## [Exercise task]
Count the lines in the rows below that contain the word "Instruction" and reply with the number alone.
━━━━━━━━━━
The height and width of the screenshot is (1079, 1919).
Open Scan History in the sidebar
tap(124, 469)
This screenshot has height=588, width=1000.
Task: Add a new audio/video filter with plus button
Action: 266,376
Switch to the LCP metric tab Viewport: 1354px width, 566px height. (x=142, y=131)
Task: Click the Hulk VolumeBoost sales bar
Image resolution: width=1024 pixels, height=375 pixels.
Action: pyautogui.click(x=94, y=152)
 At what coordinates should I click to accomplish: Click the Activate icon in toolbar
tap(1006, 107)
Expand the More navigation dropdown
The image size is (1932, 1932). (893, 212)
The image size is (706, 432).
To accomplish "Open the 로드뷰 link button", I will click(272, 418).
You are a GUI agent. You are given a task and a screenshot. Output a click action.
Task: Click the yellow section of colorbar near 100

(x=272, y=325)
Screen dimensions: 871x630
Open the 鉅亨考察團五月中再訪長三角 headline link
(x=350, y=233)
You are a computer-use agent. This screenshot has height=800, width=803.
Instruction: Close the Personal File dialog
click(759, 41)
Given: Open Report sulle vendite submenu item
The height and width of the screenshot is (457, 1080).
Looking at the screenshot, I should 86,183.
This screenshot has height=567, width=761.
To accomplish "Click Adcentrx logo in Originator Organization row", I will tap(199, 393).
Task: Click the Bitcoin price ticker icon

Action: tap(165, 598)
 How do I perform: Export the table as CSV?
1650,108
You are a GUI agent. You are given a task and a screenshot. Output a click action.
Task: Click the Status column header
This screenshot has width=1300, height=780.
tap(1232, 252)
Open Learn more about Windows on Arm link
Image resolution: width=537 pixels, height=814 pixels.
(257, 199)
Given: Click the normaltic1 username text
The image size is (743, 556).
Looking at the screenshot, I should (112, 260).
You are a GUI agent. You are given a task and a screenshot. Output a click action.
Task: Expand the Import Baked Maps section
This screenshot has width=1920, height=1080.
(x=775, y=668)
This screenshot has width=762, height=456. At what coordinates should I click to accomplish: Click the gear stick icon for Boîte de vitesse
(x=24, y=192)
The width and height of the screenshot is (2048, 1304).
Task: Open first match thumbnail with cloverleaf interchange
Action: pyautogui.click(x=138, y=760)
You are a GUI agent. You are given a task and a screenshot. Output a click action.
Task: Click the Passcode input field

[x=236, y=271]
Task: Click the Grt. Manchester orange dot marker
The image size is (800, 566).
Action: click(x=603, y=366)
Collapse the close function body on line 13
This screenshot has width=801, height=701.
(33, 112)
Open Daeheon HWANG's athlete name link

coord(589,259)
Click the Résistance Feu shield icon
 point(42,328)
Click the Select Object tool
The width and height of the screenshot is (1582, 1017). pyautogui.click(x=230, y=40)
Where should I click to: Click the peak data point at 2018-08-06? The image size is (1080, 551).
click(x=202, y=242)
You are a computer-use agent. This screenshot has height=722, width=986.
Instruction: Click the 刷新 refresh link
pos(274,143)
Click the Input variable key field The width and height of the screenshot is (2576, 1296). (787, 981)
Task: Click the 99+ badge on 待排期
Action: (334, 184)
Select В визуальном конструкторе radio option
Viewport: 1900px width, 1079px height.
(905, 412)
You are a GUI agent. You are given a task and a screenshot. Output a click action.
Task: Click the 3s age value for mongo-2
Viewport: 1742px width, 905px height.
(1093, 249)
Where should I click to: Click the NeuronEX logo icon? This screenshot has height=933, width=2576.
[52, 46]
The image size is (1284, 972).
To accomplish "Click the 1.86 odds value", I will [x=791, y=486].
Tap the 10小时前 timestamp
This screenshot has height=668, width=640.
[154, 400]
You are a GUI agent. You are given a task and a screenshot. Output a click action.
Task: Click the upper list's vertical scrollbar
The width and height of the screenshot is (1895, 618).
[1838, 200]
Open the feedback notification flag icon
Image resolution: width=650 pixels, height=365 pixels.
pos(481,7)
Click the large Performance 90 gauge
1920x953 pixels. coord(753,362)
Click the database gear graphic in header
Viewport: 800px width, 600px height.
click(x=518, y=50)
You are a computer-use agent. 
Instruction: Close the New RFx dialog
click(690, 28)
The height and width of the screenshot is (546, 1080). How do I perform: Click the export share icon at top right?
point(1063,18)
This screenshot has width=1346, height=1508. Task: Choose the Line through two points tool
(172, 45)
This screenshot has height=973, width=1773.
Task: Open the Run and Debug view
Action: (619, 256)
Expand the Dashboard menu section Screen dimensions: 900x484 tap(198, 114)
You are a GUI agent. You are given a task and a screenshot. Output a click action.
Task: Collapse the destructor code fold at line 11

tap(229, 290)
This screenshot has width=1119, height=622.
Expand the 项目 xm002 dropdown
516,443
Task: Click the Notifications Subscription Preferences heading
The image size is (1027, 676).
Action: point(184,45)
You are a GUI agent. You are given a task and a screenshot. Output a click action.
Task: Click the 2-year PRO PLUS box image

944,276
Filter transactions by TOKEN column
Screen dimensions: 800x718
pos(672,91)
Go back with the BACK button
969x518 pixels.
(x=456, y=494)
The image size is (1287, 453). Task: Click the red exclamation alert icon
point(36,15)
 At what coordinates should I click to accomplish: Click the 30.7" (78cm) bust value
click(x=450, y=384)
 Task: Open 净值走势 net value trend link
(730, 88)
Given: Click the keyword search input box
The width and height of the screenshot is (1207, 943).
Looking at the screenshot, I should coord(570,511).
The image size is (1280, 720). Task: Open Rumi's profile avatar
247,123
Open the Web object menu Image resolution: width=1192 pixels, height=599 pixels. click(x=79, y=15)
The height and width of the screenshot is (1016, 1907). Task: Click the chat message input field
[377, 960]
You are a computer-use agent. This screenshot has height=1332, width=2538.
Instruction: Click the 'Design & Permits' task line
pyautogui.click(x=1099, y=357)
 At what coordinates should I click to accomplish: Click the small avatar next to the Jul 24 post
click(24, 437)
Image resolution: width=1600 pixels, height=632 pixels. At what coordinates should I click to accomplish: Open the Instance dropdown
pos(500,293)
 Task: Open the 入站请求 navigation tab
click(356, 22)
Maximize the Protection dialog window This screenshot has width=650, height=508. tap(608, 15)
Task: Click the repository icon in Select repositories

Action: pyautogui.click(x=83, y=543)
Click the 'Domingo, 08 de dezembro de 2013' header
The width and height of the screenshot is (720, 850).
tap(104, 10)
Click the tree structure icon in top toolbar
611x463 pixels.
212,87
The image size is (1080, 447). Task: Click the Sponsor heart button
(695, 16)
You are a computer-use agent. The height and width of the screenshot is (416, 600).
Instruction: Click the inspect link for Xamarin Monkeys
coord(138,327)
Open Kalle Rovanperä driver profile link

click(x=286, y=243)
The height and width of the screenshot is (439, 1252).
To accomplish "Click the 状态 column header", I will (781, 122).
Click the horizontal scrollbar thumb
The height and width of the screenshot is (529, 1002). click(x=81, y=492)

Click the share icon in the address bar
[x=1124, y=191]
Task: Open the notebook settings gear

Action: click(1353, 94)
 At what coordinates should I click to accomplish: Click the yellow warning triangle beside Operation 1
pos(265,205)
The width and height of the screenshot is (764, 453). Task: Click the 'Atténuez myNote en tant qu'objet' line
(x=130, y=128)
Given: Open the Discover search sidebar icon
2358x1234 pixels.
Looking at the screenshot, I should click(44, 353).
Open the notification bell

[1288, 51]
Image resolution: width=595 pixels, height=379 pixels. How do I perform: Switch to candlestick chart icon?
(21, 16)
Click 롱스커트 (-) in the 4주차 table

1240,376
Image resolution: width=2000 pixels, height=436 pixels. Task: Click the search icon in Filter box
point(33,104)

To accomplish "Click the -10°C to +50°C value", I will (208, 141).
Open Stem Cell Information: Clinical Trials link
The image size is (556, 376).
━━━━━━━━━━
## [The reply]
5